La
palabra "moral" procede, del plural latino
"mores", que viene a significar las
"costumbres". Desde su misma presentación evoca, por
consiguiente, una gama de fenómenos relativos al comportamiento,
aunque bastante complejos y necesitados de una cierta
articulación.
En
primer lugar percibimos que el hombre es un ser desprovisto de un
sistema de instintos tan rico como el de los animales, que se
mueven "seguros" en su entorno. El hombre vive el
desvalimiento propio de quien se encuentra arrojado en un ambiente
que ha de modificar y adaptar a sus necesidades. No actúa
simplemente por un sistema de respuestas ante los estímulos
exteriores o interiores. El hombre es capaz de ofrecer sus propias
respuestas, imaginativas y creadoras. Se mueve con libertad y con
una cierta independencia. Sus decisiones se abren en un abanico de
posibilidades.
La
realización, con cada acto, de la posibilidad preferida entre las
distintas y múltiples situaciones, a través del ejercicio de la
inteligencia y la voluntad, va ajustando la vida del hombre,
acotando su entorno y configurando su hábitat frente a la
realidad. Como esto no ocurre una sola vez, sino que el hombre ha
de repetirlo a lo largo de toda su existencia, nos encontramos con
que el hombre va adquiriendo así una segunda naturaleza, modos
constantes de obrar. En este sentido, todos los actos, en cuanto
realizaciones de una posibilidad preferida, contribuyen a sostener
al hombre en la existencia y, por consiguiente, a configurar su
segunda naturaleza o personalidad moral.
Así
pues percibimos que el hombre es un ser que elige. Incluso aquel
hombre que hubiera elegido no llegar a concretar ninguna
elección, habría hecho en realidad la peor y más dramática de
todas las elecciones: la de degradarse hasta el terreno de las
realidades inertes o puramente instintivas. El hombre es el sujeto
del comportamiento moral por ser el primer ser libre. O, si no se
quiere prejuzgar la cuestión de su libertad efectiva, por tener
al menos la conciencia suficiente de su propia libertad.
Percibimos
además que nuestras elecciones no son diferentes. Unas son
preferibles a las otras. Cabría preguntarse cuál es el criterio
de preferibilidad de las acciones humanas. Podría constatarse que
muchas veces ese criterio es la comodidad. En otras ocasiones
parece ser la inmediata utilidad. O la eventualidad de una
retribución futura. O tal vez la simple conciencia del
"debe", que parece imponerse, imperativa y fulgurante
como un rayo. A veces, el criterio parece ser una decisión
generosa que no encuentra aplicación en los intereses inmediatos
y hace suponer la existencia de un alto ideal o una fuerte
experiencia religiosa como motivación de la preferible de las
acciones. De todas formas, las elecciones humanas aparecen
teñidas de un color que ofrecen una determinada valoración. Y
sobre las base de esa valoración, las acciones de los hombres -o
las omisiones- pueden ser calificadas de "buenas" o
"malas". El hombre es el sujeto del comportamiento
moral, no solamente por ser libre de las ataduras del
instinto, sino por ser libre para elegir unos valores u
otros.
Percibimos,
por último, que las acciones humanas no alcanzan su acabamiento
en nosotros mismos. Son como un río que llega hasta otras
riberas. El hombre que actúa lo hace siempre para los demás y
frente a los demás, por más que se esfuerce en subrayar su
cerrazón y su separatividad. También el hombre que decide no
actuar en un determinado momento asume una opción cuyas
consecuencias alcanzan a su ambiente, sea éste cósmico o humano.

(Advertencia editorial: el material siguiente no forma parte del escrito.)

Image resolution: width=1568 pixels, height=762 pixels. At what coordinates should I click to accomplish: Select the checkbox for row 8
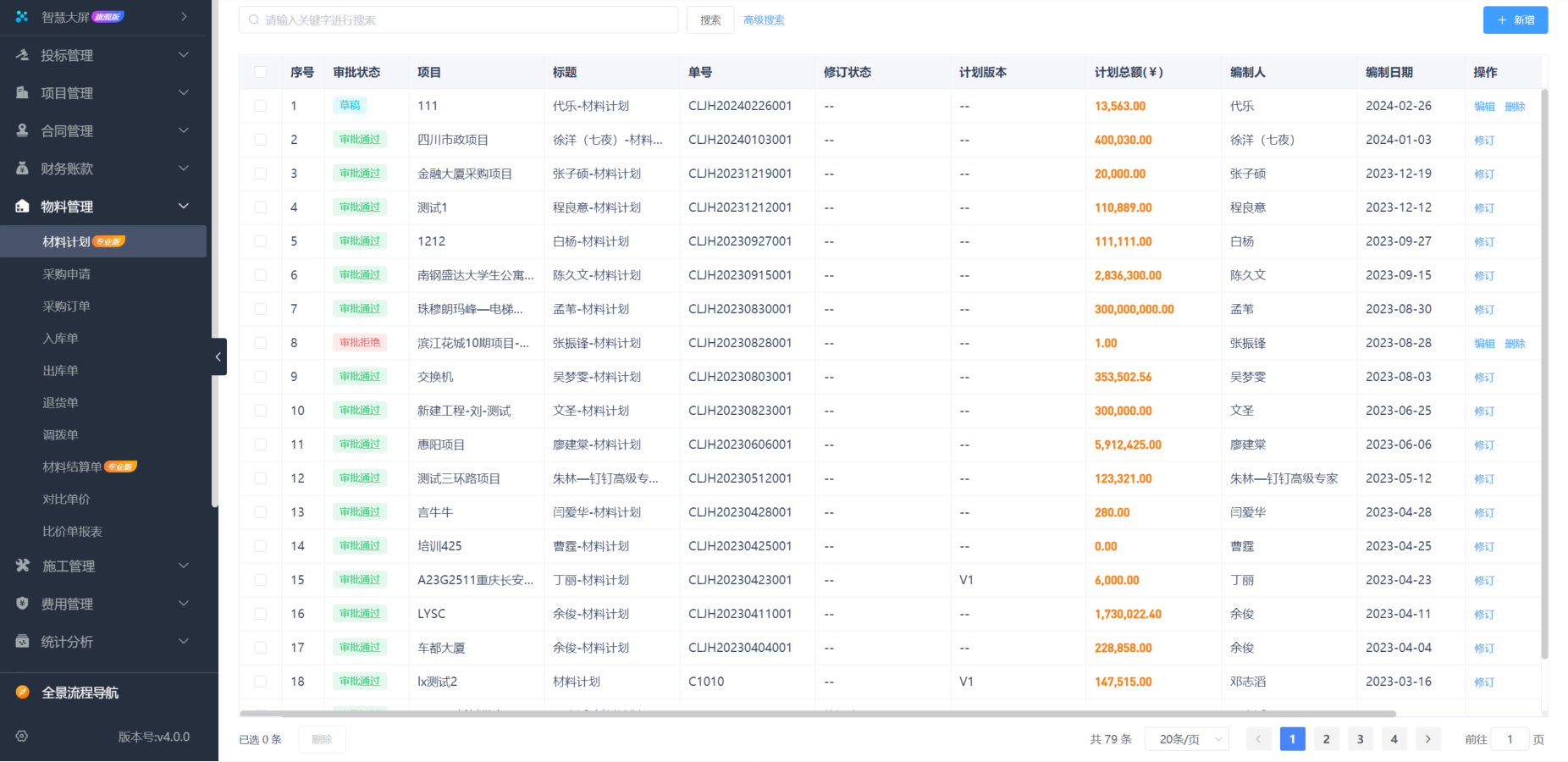pos(261,343)
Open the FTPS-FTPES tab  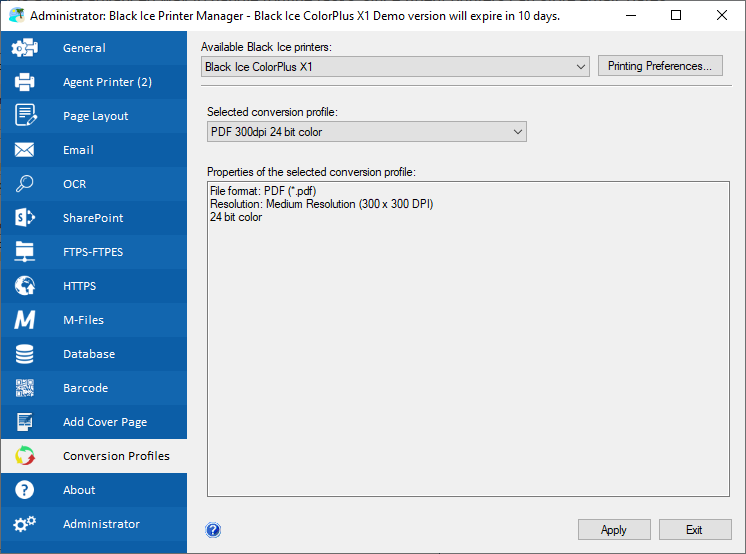click(x=93, y=252)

Vivir es convivir. De ahí que los sean responsables de su
comportamiento ante otros. Los actos humanos, inevitablemente
morales, son también inevitablemente dialógicos. En cuanto
reveladores de un sujeto o en cuanto interpeladores ante el rostro
de otros sujetos. Aun antes de adquirir conciencia explícita de
ello, todo hombre es responsable de su comportamiento. Ante una
especie de invisible tribunal, exterior a nosotros -los demás, la
historia, un Dios trascendente- los hombres rendimos cuentas de
nuestras actuaciones. Y ese tribunal no deja a nuestro arbitrio
subjetivo la calificación moral de nuestras acciones.